## What is required
From the listing below, output only the lines starting at the line that has "Task: Open the Cables Adaptors category" and ending at the line that has "The width and height of the screenshot is (1777, 1333).", exactly as they appear, ends included.

## Available records
==================================================
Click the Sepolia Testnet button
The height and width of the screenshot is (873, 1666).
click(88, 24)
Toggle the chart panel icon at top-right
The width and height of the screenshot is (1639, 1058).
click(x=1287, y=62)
==================================================
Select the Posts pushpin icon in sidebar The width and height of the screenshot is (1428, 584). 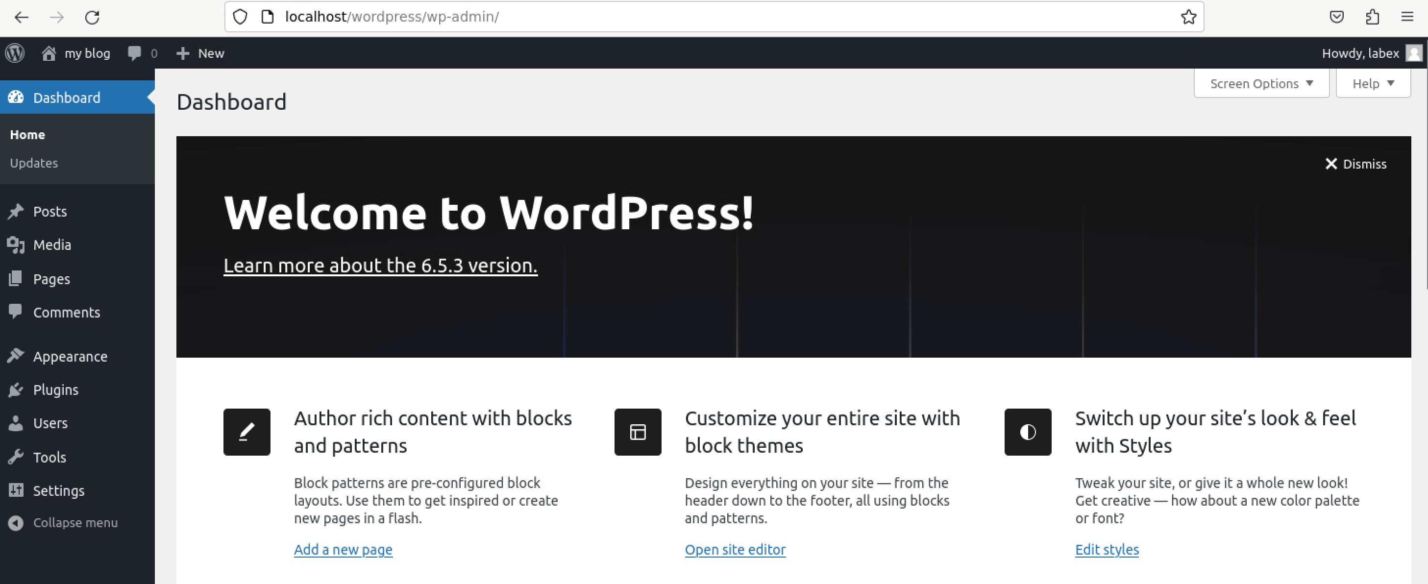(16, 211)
==================================================
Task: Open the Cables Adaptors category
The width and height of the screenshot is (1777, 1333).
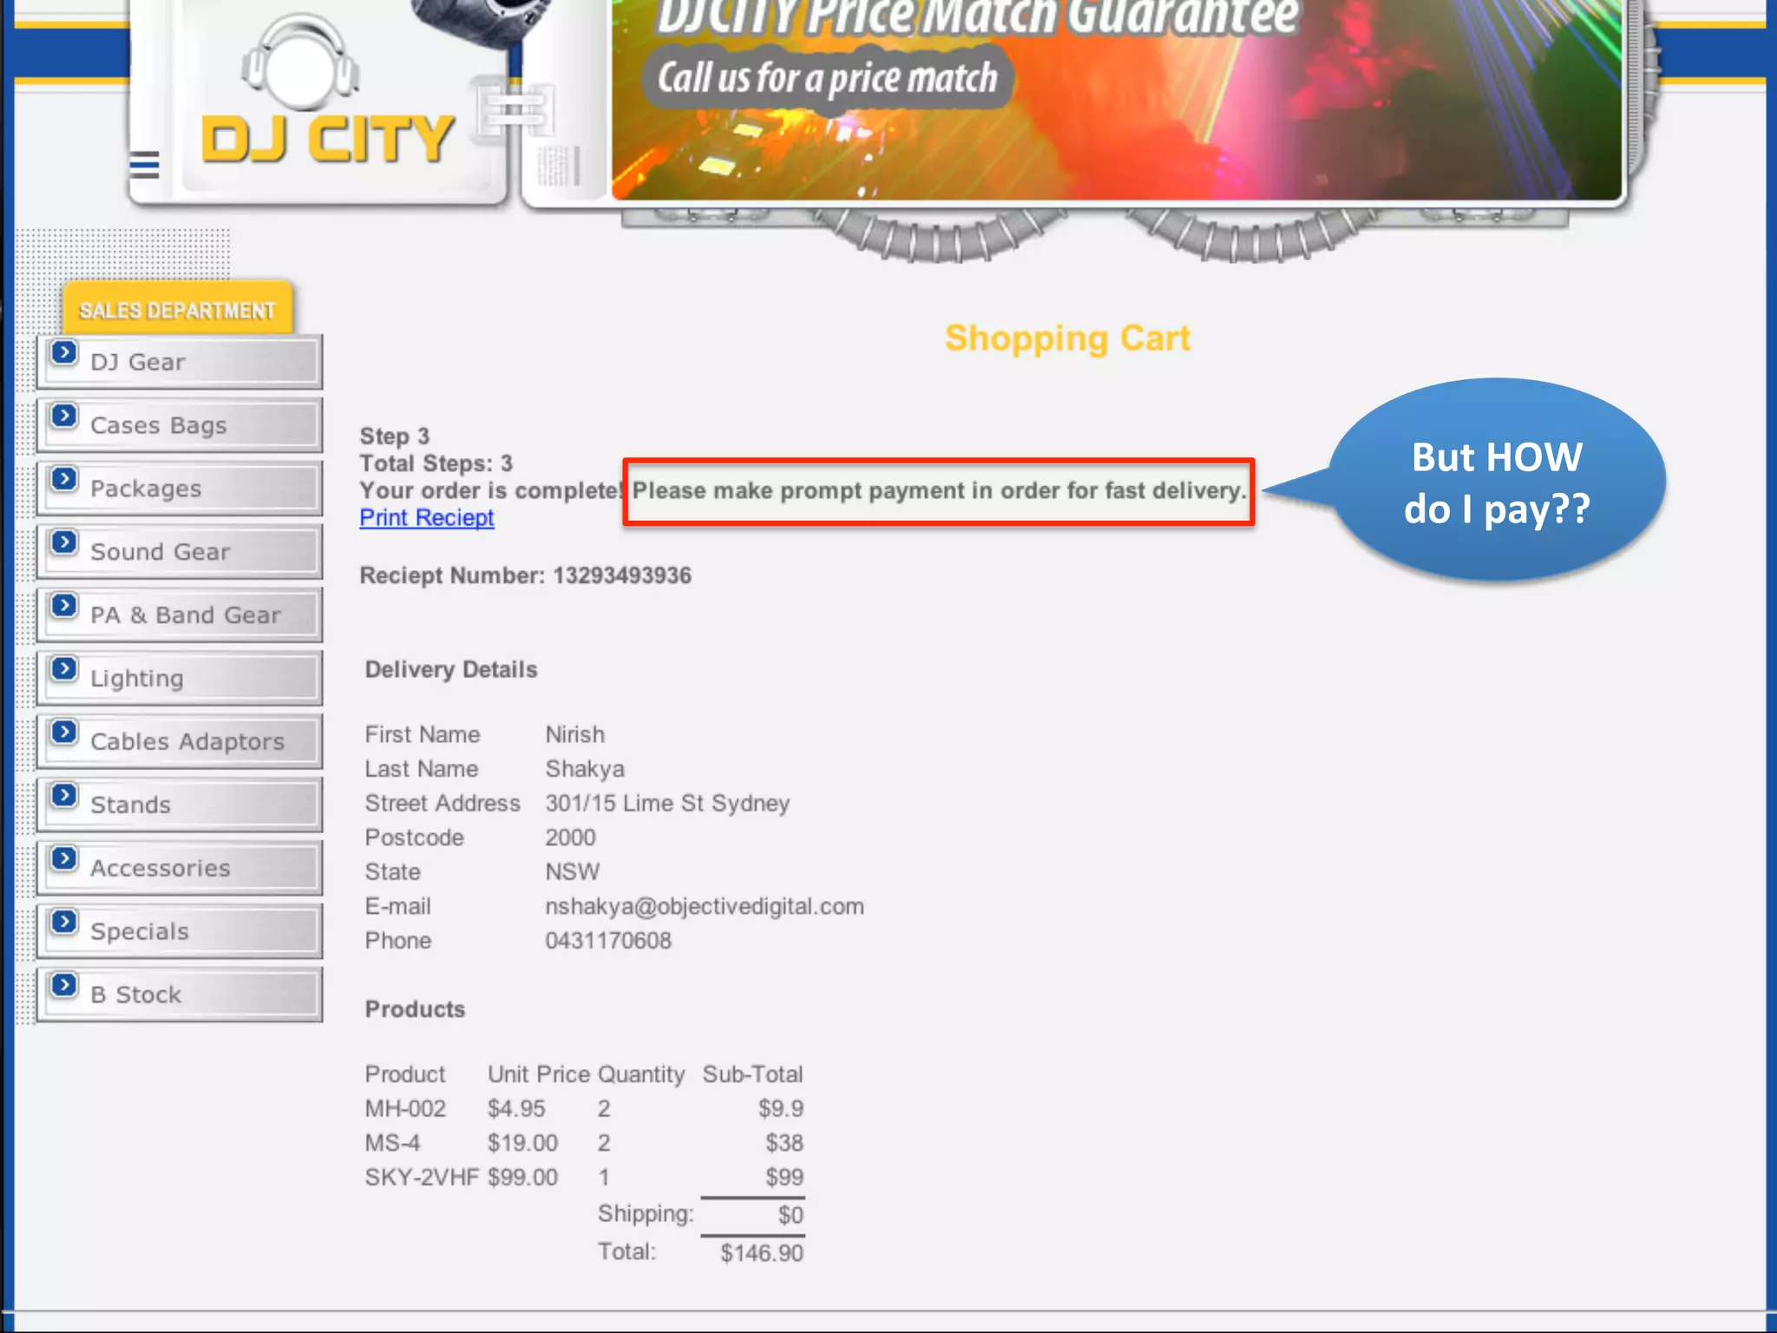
==================================================
## Response to this task
Task: Open the Cables Adaptors category
The width and height of the screenshot is (1777, 1333).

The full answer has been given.